### Task directions
Scan the records below for the line containing "Where should I click to: Click the 'hello10000'" and the line containing "You are a GUI". Copy both, plus every line between, exactly.

### Input
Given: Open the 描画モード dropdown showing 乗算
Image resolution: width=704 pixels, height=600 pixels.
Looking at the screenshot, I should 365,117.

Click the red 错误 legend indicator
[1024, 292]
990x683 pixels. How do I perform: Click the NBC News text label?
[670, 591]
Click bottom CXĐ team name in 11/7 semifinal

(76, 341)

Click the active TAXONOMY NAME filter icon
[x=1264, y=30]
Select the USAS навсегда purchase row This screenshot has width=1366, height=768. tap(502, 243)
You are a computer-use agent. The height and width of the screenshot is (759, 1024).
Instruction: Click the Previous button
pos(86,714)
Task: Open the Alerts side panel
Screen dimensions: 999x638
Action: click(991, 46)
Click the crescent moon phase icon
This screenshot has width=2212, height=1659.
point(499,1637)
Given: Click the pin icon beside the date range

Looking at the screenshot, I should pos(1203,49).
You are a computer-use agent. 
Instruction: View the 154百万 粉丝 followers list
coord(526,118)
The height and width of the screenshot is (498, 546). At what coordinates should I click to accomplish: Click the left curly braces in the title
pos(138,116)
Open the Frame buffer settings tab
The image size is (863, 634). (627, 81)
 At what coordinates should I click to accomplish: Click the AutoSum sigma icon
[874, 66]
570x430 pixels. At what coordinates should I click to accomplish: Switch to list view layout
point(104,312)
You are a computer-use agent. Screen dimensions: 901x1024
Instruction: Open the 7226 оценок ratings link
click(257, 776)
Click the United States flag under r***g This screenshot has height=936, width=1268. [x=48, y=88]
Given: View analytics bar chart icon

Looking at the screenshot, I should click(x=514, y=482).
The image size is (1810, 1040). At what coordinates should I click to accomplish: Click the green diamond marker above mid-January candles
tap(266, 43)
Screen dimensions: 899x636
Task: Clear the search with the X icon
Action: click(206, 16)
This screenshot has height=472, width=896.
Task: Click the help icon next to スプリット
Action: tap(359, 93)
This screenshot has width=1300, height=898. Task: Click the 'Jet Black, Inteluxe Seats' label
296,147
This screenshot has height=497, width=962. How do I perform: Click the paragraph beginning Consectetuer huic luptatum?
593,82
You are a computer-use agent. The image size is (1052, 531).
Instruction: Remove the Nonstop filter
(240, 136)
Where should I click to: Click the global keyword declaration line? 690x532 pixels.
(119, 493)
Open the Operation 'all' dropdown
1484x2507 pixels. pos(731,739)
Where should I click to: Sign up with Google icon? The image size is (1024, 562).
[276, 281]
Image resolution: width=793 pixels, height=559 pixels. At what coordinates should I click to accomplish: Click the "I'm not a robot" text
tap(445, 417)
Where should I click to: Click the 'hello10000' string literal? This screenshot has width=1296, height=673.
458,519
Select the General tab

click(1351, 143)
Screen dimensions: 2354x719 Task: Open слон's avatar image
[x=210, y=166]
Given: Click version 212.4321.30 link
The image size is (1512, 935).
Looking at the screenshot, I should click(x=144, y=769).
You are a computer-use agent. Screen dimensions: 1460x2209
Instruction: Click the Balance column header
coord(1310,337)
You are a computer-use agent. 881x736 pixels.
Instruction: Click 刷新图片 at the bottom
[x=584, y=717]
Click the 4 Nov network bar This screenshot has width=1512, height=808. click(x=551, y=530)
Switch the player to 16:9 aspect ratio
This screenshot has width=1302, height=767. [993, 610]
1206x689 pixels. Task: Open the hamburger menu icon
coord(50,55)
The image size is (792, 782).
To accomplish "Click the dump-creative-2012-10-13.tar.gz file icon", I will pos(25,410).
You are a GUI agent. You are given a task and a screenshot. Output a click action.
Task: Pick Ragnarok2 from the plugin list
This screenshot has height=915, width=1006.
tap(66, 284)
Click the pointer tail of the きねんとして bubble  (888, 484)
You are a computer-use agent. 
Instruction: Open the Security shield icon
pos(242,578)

### Exercise solution
Where should I click to: Click the 'hello10000' string literal? This screenshot has width=1296, height=673.
458,519
Select the General tab

click(1351, 143)
Screen dimensions: 2354x719 Task: Open слон's avatar image
[x=210, y=166]
Given: Click version 212.4321.30 link
The image size is (1512, 935).
Looking at the screenshot, I should click(x=144, y=769).
You are a computer-use agent. Screen dimensions: 1460x2209
Instruction: Click the Balance column header
coord(1310,337)
You are a computer-use agent. 881x736 pixels.
Instruction: Click 刷新图片 at the bottom
[x=584, y=717]
Click the 4 Nov network bar This screenshot has width=1512, height=808. click(x=551, y=530)
Switch the player to 16:9 aspect ratio
This screenshot has width=1302, height=767. [993, 610]
1206x689 pixels. Task: Open the hamburger menu icon
coord(50,55)
The image size is (792, 782).
To accomplish "Click the dump-creative-2012-10-13.tar.gz file icon", I will pos(25,410).
You are a GUI agent. You are given a task and a screenshot. Output a click action.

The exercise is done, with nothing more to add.